The study from the University of Pennsylvania, which is published in Science, reportedly opens the door for electrical components to be built into flexible or wearable applications, as the lower-temperature process is said to be compatible with an array of materials and can be applied to larger areas.
The researchers' nanocrystal-based field effect transistors were patterned onto flexible plastic backings using spin coating but could eventually be constructed by additive manufacturing systems.
The study was lead by Cherie Kagan, the Stephen J. Angello Professor in the School of Engineering and Applied Science, and Ji-Hyuk Choi, formerly a member of her lab and now a senior researcher at the Korea Institute of Geoscience and Mineral Resources.
The researchers began by taking nanocrystals, or roughly spherical nanoscale particles, with the electrical qualities necessary for a transistor and dispersing these particles in a liquid, making nanocrystal inks.
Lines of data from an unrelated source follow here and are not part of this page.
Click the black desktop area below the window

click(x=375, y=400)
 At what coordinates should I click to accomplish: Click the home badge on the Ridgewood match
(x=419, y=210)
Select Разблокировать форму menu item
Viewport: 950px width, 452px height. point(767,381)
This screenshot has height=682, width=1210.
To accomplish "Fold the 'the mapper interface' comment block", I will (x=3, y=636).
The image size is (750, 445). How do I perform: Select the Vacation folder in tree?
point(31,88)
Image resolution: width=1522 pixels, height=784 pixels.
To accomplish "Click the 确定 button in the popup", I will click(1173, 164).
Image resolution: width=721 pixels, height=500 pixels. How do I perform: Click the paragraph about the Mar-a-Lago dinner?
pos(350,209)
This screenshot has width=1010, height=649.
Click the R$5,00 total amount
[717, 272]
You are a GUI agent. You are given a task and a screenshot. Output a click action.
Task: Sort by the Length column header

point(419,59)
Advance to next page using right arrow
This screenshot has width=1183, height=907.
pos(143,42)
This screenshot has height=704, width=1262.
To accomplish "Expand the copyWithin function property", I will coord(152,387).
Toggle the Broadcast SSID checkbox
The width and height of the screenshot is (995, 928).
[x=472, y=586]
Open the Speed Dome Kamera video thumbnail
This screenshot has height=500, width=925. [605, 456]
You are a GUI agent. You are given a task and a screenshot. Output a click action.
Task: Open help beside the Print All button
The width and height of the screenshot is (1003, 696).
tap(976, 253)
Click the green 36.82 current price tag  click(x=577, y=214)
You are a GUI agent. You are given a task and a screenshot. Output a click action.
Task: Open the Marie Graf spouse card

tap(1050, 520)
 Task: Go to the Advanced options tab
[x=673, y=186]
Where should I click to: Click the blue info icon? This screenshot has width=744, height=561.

Kagan's group developed a library of four of these inks: a conductor (silver), an insulator (aluminium oxide), a semiconductor (cadmium selenide) and a conductor combined with a dopant (a mixture of silver and indium).
"These materials are colloids just like the ink in your inkjet printer but you can get all the characteristics that you want and expect from the analogous bulk materials, such as whether they're conductors, semiconductors or insulators,” Kagan said in a statement. "Our question was whether you could lay them down on a surface in such a way that they work together to form functional transistors."
The electrical properties of several of these nanocrystal inks had been independently verified, but they had never been combined into full devices.
"This is the first work showing that all the components, the metallic, insulating, and semiconducting layers of the transistors, and even the doping of the semiconductor could be made from nanocrystals,” Choi said,
The process requires layering or mixing them in precise patterns. First, the conductive silver nanocrystal ink was deposited from liquid on a flexible plastic surface that was treated with a photolithographic mask, and then rapidly spun to draw it out in an even layer. The mask was then removed to leave the silver ink in the shape of the transistor's gate electrode.
The researchers followed that layer by spin-coating a layer of the aluminium oxide nanocrystal-based insulator, then a layer of the cadmium selenide nanocrystal-based semiconductor and finally another masked layer for the indium/silver mixture, which forms the transistor's source and drain electrodes. On heating at relatively low temperatures, the indium dopant diffused from those electrodes into the semiconductor component.
"The trick with working with solution-based materials is making sure that, when you add the second layer, it doesn't wash off the first, and so on," Kagan said. "We had to treat the surfaces of the nanocrystals, both when they're first in solution and after they're deposited, to make sure they have the right electrical properties and that they stick together in the configuration we want."
Because this entirely ink-based fabrication process works at lower temperatures than existing vacuum-based methods, the researchers were able to make several transistors on the same flexible plastic backing at the same time.